De nombreuses personnes en Russie, y compris des représentants des professions créatives, ne soutiennent pas la guerre, mais ne déclarent pas non plus leur position. L’estimation approximative des pertes irréversibles est de 150 à 200 000 personnes. Combien de personnes devront encore mourir et que doit-il se passer pour que ces personnes puissent avoir leur mot à dire ?

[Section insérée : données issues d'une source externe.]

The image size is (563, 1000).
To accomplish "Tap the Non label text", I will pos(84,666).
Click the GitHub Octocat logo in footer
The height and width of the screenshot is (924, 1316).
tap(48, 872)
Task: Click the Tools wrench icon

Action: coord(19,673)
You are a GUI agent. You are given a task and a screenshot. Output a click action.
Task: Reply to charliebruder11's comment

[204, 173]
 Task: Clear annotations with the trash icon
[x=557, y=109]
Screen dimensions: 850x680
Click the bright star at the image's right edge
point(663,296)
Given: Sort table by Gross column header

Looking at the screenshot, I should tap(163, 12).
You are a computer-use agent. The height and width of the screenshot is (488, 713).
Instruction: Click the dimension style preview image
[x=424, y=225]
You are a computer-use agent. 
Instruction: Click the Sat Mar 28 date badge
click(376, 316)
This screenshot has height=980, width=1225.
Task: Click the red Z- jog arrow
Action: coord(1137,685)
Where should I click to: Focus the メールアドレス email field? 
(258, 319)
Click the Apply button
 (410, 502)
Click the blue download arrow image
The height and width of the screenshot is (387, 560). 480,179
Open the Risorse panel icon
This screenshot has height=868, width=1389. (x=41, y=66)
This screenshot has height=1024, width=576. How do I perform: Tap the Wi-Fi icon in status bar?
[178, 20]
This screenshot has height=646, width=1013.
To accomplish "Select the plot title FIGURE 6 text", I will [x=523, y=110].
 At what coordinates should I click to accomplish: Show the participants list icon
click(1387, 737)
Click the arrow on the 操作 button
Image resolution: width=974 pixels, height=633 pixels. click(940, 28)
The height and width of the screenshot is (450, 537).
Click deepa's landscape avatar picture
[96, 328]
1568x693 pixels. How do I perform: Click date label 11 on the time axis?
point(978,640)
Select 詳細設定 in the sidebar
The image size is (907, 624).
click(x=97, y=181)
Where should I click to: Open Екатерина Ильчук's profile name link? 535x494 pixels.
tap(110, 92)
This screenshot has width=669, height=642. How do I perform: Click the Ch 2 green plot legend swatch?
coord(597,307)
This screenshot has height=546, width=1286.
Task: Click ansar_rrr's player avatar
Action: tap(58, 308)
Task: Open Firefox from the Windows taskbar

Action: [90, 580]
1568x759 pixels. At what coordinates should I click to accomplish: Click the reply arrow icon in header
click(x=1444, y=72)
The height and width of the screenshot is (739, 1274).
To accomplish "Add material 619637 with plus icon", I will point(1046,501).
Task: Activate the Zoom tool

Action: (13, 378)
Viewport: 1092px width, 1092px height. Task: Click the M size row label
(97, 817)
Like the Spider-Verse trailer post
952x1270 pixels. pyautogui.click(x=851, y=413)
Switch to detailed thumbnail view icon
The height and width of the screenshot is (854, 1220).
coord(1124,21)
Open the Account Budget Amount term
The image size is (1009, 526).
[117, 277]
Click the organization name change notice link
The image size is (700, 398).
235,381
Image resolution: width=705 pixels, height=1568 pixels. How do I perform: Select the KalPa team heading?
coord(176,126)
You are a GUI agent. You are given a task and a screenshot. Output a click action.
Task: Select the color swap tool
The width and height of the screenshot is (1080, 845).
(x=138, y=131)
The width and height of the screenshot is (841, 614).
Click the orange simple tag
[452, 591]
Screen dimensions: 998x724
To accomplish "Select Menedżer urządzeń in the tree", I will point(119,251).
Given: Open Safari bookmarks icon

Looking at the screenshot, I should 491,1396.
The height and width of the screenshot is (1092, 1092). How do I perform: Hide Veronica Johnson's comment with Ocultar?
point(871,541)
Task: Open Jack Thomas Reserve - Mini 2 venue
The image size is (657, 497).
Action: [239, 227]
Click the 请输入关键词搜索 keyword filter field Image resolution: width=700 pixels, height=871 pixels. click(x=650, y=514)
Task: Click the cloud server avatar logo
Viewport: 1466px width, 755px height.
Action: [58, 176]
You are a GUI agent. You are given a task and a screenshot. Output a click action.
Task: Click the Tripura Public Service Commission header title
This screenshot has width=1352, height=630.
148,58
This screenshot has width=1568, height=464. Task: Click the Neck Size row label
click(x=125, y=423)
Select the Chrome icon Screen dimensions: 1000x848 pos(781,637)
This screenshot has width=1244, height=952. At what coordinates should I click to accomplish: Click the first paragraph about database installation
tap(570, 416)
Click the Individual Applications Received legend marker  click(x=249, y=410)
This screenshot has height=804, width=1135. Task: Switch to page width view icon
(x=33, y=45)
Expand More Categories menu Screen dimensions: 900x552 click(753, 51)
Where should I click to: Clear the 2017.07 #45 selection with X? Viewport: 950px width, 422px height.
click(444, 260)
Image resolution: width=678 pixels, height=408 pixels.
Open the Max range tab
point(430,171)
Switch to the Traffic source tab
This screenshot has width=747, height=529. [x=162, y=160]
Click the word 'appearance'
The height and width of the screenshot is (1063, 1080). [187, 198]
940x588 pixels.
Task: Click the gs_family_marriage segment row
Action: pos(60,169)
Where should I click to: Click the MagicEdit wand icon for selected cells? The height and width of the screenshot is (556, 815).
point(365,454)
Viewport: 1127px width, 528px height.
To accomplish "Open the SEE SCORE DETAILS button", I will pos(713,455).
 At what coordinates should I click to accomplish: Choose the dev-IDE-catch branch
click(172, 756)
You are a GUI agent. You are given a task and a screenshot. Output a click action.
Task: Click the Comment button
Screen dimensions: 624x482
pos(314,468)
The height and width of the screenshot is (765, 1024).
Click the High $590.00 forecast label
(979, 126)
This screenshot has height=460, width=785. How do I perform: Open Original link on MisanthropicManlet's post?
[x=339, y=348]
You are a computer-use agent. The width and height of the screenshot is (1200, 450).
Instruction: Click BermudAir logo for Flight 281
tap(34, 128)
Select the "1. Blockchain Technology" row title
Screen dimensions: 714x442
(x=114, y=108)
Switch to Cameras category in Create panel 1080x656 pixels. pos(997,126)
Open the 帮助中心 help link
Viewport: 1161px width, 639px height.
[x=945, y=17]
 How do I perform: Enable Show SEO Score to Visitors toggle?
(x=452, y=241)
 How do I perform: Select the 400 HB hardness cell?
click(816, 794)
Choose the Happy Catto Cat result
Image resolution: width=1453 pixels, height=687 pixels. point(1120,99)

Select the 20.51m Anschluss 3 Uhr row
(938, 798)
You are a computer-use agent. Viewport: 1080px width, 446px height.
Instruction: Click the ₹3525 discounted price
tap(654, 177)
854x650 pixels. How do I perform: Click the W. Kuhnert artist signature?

J’ai peur que ces terribles chiffres ne fonctionnent pas. Poutine est absolument indifférent. Pour la plupart des gens, c’est juste une excuse pour mettre la tête dans une sorte de grotte de vison, pour se déconnecter de tout. Pour ces personnes qui se sentent otages, qui s’inquiètent, souffrent, je pense qu’il n’y a pas de différence significative – 150 ou 300 000. Ceux qui comprennent ce qui se passe comprennent déjà, mais rien ne peut être fait. Je ne crois pas que le peuple russe puisse se révolter. Je ne crois pas que notre peuple descendra dans la rue. Cela ne fonctionne pas ainsi parce que les gens sont simplement opprimés. Et lorsque les gens sont opprimés, écrasés par la peur et ne croient pas au changement, il est impossible pour cette masse de progresser d’une manière ou d’une autre. Il peut y avoir des cas exceptionnels, par exemple lorsque le meilleur ami ou l’enfant de quelqu’un décède, cela peut tellement « brûler » quelqu’un qu’il brisera soudainement les limites du silence. Mais les statistiques de cinquante, trois cents, cinq cents ou mille morts ne veulent pas dire grand-chose. Pour que les Russes se révoltent, il faut les frapper au niveau personnel, afin qu’ils sentent que la guerre leur fait souffrir.